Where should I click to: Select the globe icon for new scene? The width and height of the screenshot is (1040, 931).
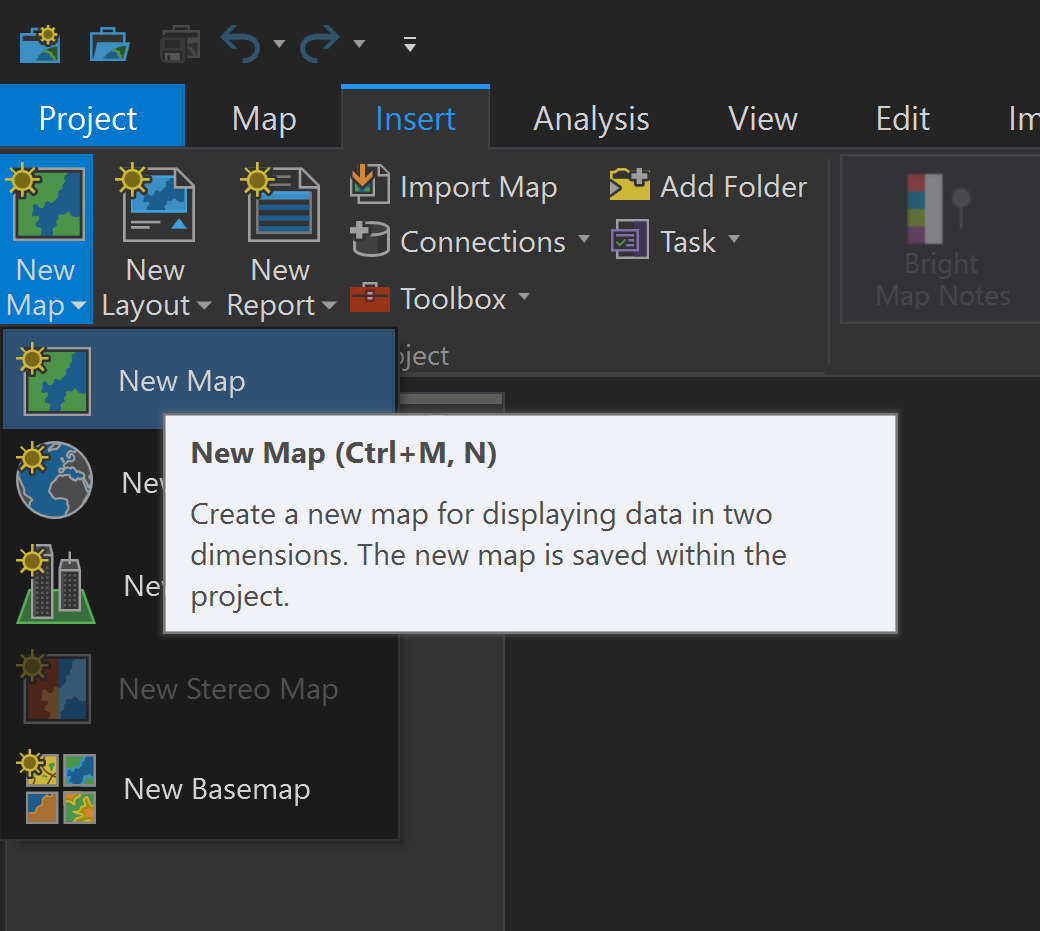point(55,482)
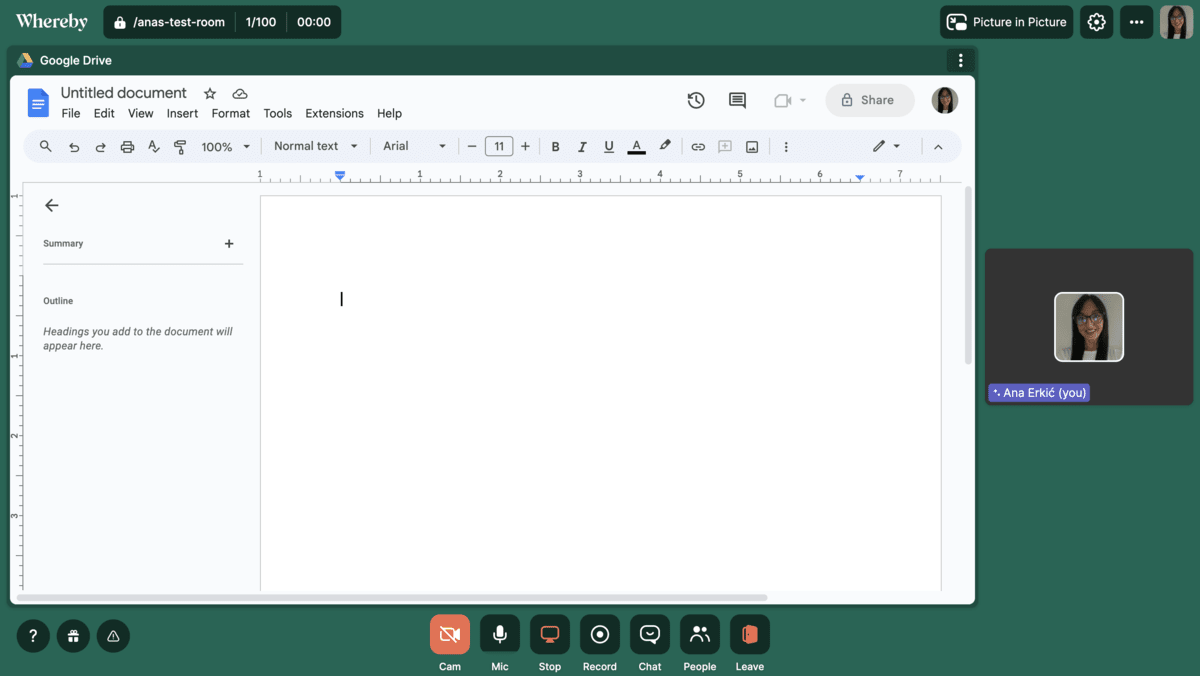Open the Arial font dropdown
This screenshot has height=676, width=1200.
coord(412,146)
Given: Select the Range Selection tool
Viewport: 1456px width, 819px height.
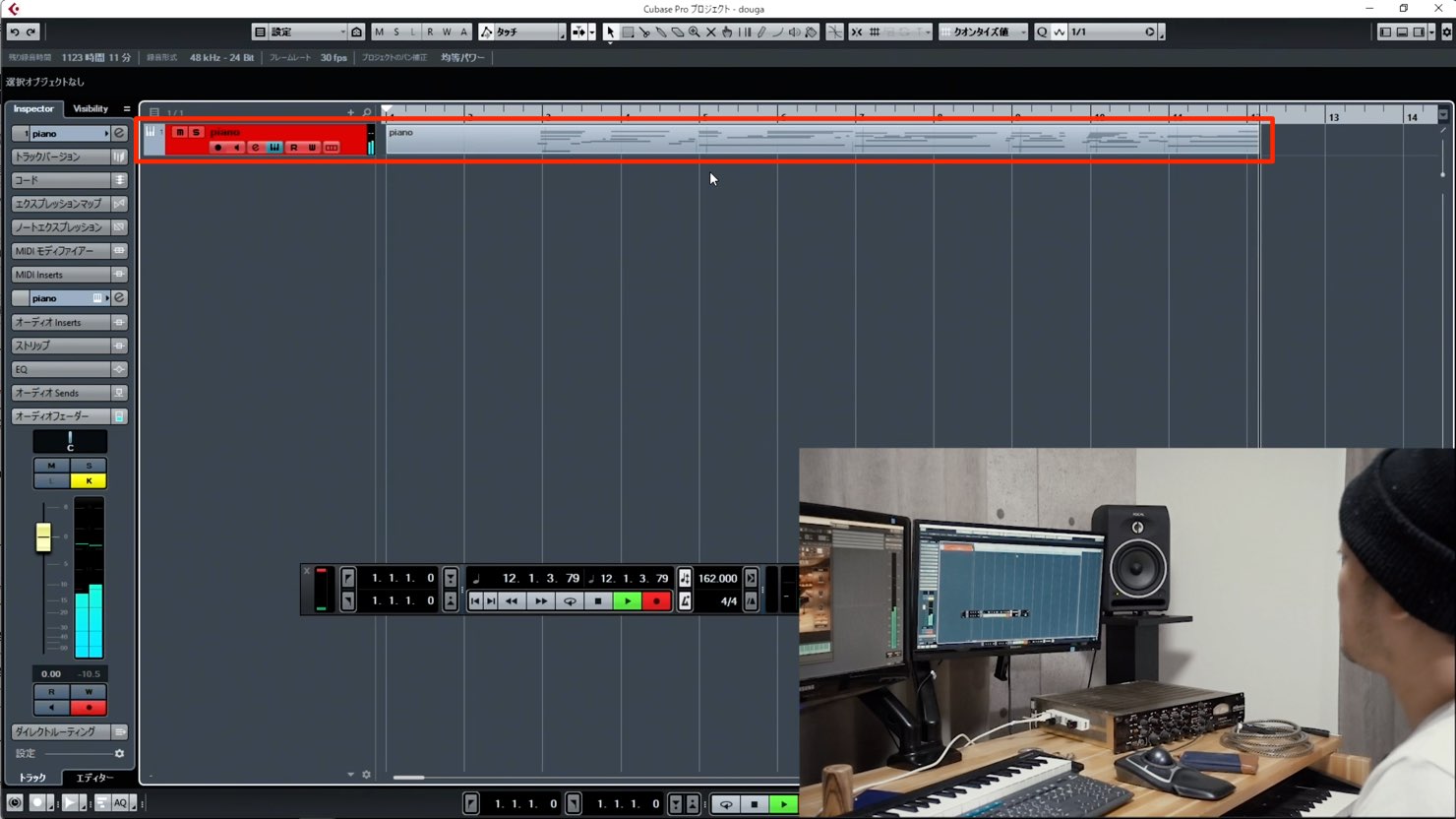Looking at the screenshot, I should pos(628,32).
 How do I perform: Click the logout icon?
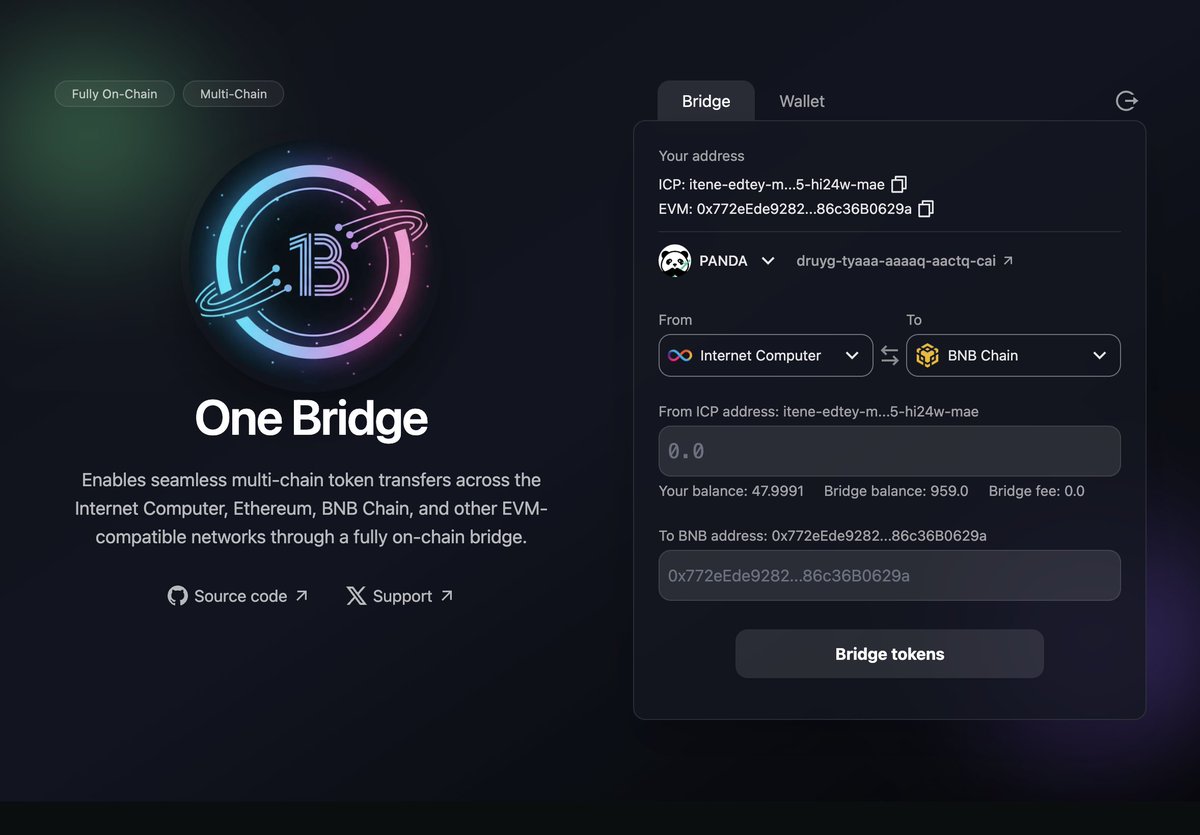[1126, 101]
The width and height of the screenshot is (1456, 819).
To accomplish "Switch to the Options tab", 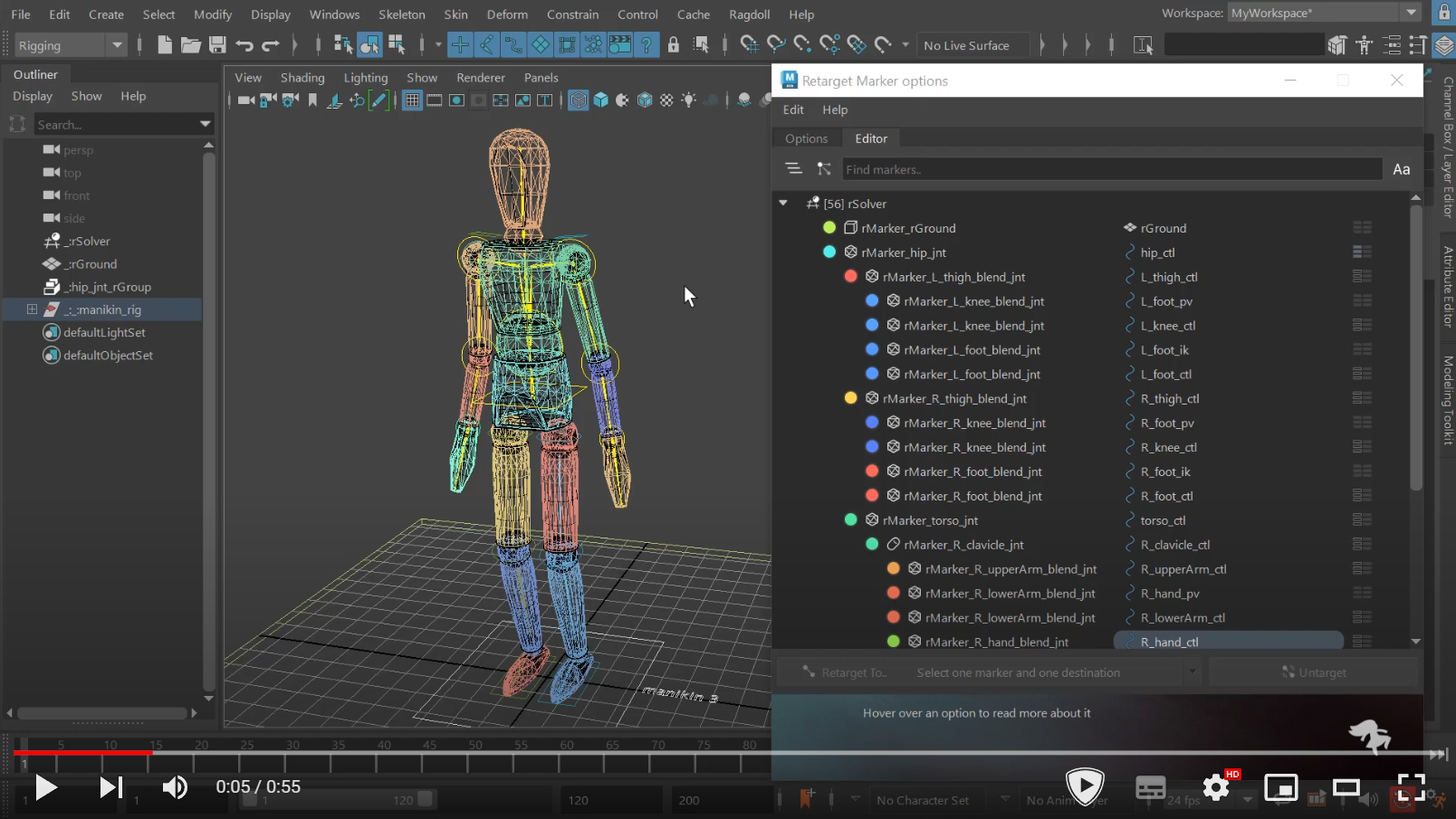I will 806,138.
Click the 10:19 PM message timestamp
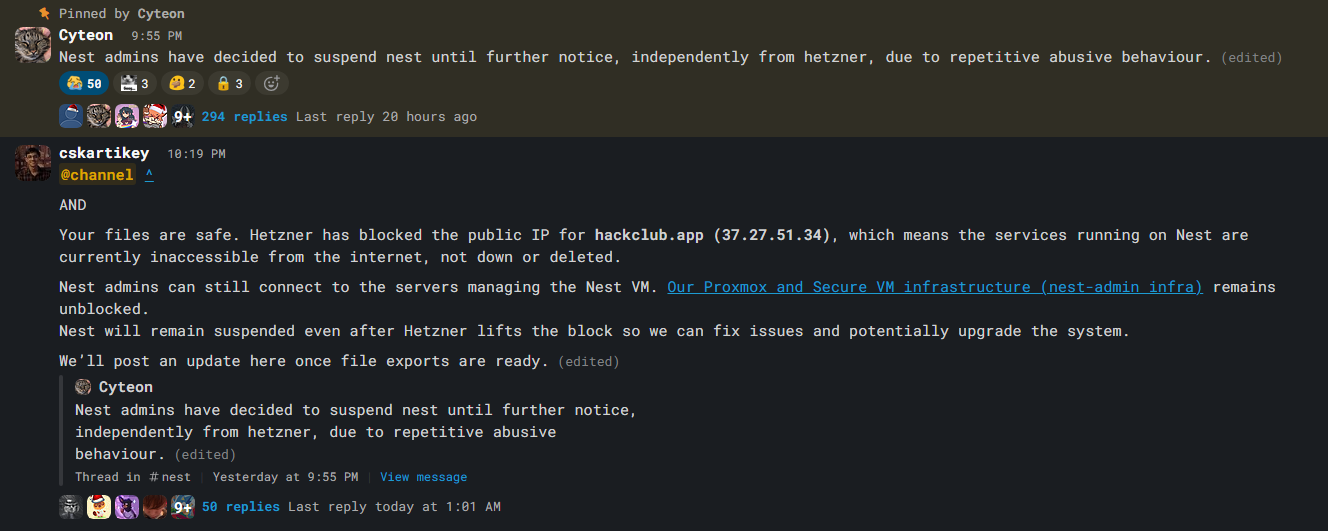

### Exercise objective:
What is needed is a word-for-word copy of the lines from the start of the data to the line with "Given: Select the Range Selection tool", inclusive, with no pictures in it.

### Solution for this task:
Where should I click to: Select the globe icon for new scene? The width and height of the screenshot is (1040, 931).
point(55,482)
Open the Arial font dropdown
This screenshot has height=676, width=1200.
coord(412,146)
Given: Select the Range Selection tool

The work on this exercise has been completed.